For the Love of Chimpanzees

Show location map

Chimpanzees live primarily in large intact forests dotted across Equatorial Africa and, out of all other animal species, are considered our closest living relatives. Despite their large range (25 countries), they are already extinct in four of those countries and the IUCN lists them as “endangered.” The Jane Goodall Institute (JGI) reports that there were about 1 million chimpanzees at the turn of the century — today their numbers are estimated at 172,000 to 300,000. With chimpanzee populations continuing to decline, JGI fears that we only have 1½ to 2 generations to correct this spiraling trend.

Chimpanzees are in decline for a number of reasons, most associated with humans and habitat loss. Their habitat is being cleared for agriculture, logging and mining. Diseases like Ebola Fever and the commercial bushmeat and exotic pet trades also pose serious dangers to this species. 

Why do I care about all this? Well, in 1998 I had a Fulbright Scholarship to study a community of chimpanzees in the Budongo Forest Reserve in Uganda. Budongo was founded by Professor Vernon Reynolds in 1962. He was forced to leave the site due to civil unrest, but was able to return in the late 80s. He was shocked to find that chimpanzee infants were being captured in Budongo and smuggled to Dubai. Reynolds knew that he could help this population if could get the funding needed to create a research site. This goal came to fruition, and the Budongo Conservation Field Station became an international center of research and conservation. Prof. Reynolds, born in 1935, has an amazing mind and continues to conduct chimpanzee research.

Under the guidance of Dr. Michael Huffman, I began studying self-medicative behavior in chimpanzees. At the time Dr. Huffman was studying chimpanzees at Mahale Mountain National Park in Tanzania. There, he documented behavior that appeared to be self-medicative (Huffman, Gotoh, Izutsu, Koshimizu, & Kalunde, 1993). One of the most intriguing observations he saw was that of an adult female named Chausiku. She had difficulty walking, couldn’t keep up with the community and had diarrhea. She purposely moved toward a small shrub, Vernonia amygdalia, commonly known as bitterleaf. She sat down, pulled off some branches, chewed the tips and swallowed the juice. Within 24 hours she was moving with the other chimps and gorging on a perennial favorite — figs. I was hoping to see similar behaviors in Budongo and then compare them with other chimpanzee populations.

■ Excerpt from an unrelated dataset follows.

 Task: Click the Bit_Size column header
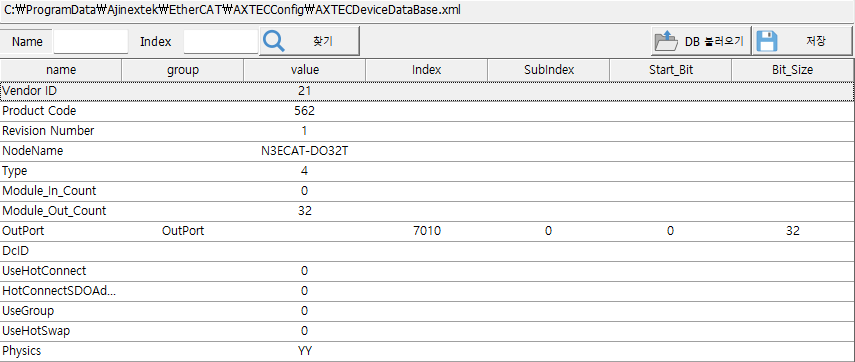pos(793,70)
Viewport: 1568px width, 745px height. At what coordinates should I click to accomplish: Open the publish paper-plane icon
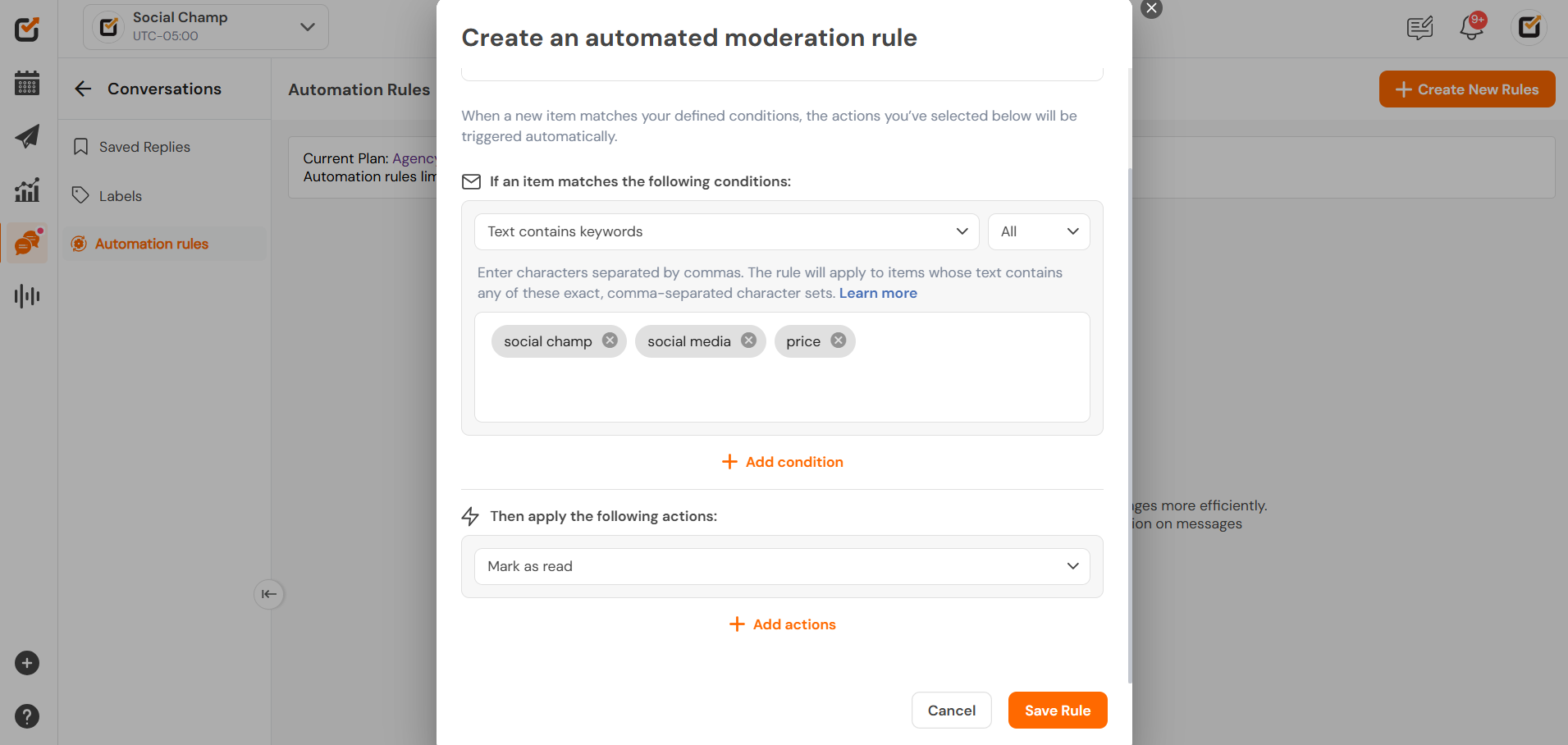tap(27, 136)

The life of a field biologist is a strange one. You get settled into your new abode, whether it’s a cabin, hut, tent or yurt. If you’re lucky, the mosquitos don’t carry malaria. If they do, as was the case in Budongo, you put up your mosquito net, throw on your hiking boots and head into the forest. But you don’t go alone. It’s not safe to move alone, so we spend our days with our animal subjects and an invaluable field assistant (FA). I could write a whole story on FAs, but for the moment let’s just say that they are the backbone of research sites. The field assistants in Budongo know all the chimpanzees by heart. To be more precise, they don’t just know their faces, they also know the females by their sexual swellings and the males by the size and shape of their testicles. The FAs teach students what the chimpanzees eat, how and where they move, which chimpanzees are friends, who is high ranking and which “children” belong to which momma. 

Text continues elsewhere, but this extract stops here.